### PAGE TEXT

· · · · · · ·

How To Unschool

Linda Wyatt


1. Stop trying to understand what unschooling is. Trying to define it and trying to narrow that definition to something you can easily quote and use to defend your choices is counter-productive to actually doing it. It's like trying to put a label on a relationship.

2. If this is new to you, accept that you are a beginner, and know very little. Embrace your beginner-ness. It means that you are not expected to know what you are doing, or to do everything well. It gives you the freedom to make mistakes and to continue learning more and more.

3. Stop measuring everything on some sort of "Am I doing it right?" scale, and start using the "Is my family happy?" scale.

4. Spend time thinking. Think about your childhood. Think about how you were parented. Think about your school experiences, if you had any. Think about all the terrible things that have happened in your life, how they made you feel, what you learned from them, and how you feel about them now. Likewise, think about all the wonderful things that have happened in your life. Think about what things you enjoy, what makes you excited, what makes you want to get out of bed in the morning. Think about what relaxes you. Talk to other people about their thoughts about these things in their own lives. Compare and contrast. Use all this thinking to help guide you in your choices. Make choices based on what you really, truly believe in your heart, not what other people have told you. It takes time and a lot of thinking and examination to move past cultural conditioning, and that will be at the heart of many people's choice to unschool.

5. Instead of constantly feeling pressured or defensive about criticism you hear, look for the truth in it, and use that to help you. It is true that your children will not have the same experiences as their schooled peers. They will not learn or do the same things. They will not socialize in the same ways. They will not have the same opportunities. If they WOULD be "the same," why would you be doing this? Start answering people with "you're right" rather than jumping to defend something that you don't yet fully understand.

6. Avoid the temptation, in your excitement over unschooling, to over-do everything. You do not need to come up with a dozen "exciting" activities to do that are related to something your child just said. If your child mentions, for example, that they like fish, you do not need to go get an aquarium and get a bunch of fish, get books about fish, learn how to fish, paint some fish, find new fish recipes, make a fish costume, go visit a fish farm, etc. Honest. Let your child's interests come and go, wax and wane, and develop as they will. Kids will be interested in more things than you could possibly fully explore. It's a big world. They will have many passing interests, and some intense ones. It will be easy to tell the difference. Don't worry that you might miss one. Do, however, pay attention. While you don't need to go out and find a bunch of related things, if you happen to come across something your child might be interested in (and you will know what things they are currently interested in if you are interacting with them frequently), by all means, bring it to their attention. Seeing a shower curtain that has a beautiful fish design on it, and showing it to your fish-interested child, is a different thing than going out and trying to find every fish thing you can. Supporting their interests should not be or feel forced.

7. Stop sorting things into subjects, even in your head. For one thing, life is not organized that way, really, and separating things is largely unhelpful in the real world. Everything is interconnected. For another thing, thinking of things as subjects encourages the idea that the really valuable things to learn and know are those subjects... school subjects. While things that are considered school subjects are mostly good things to know about, what is good and interesting and valuable is not limited to those things, at all.

· · · · · · ·

### AVAILABLE DATA

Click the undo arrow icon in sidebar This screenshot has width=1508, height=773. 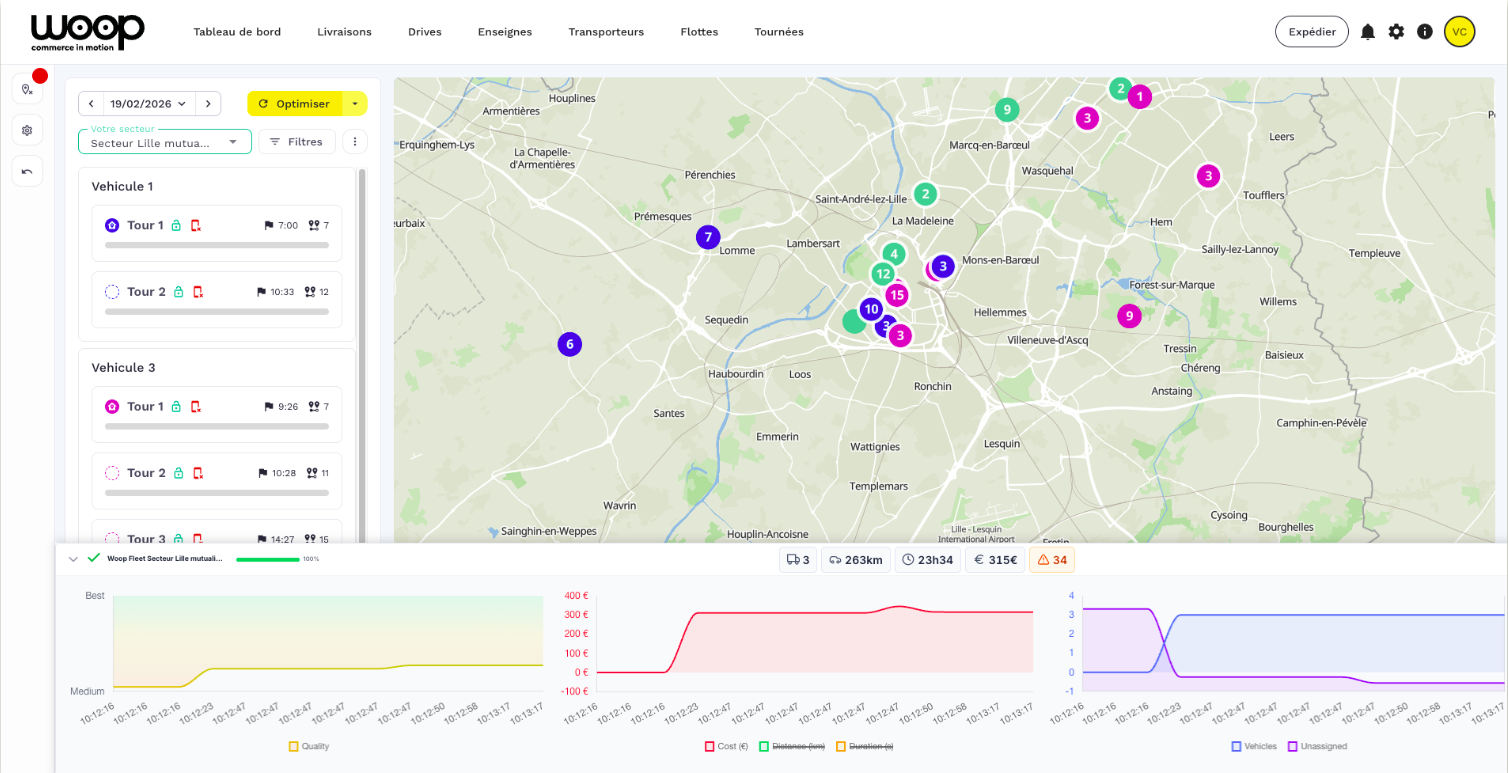point(27,171)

· · · · · · ·

In the unschooling text, what scale should a parent start using instead of the "Am I doing it right?" scale? Answer from the unschooling text alone, not from the material.

The "Is my family happy?" scale.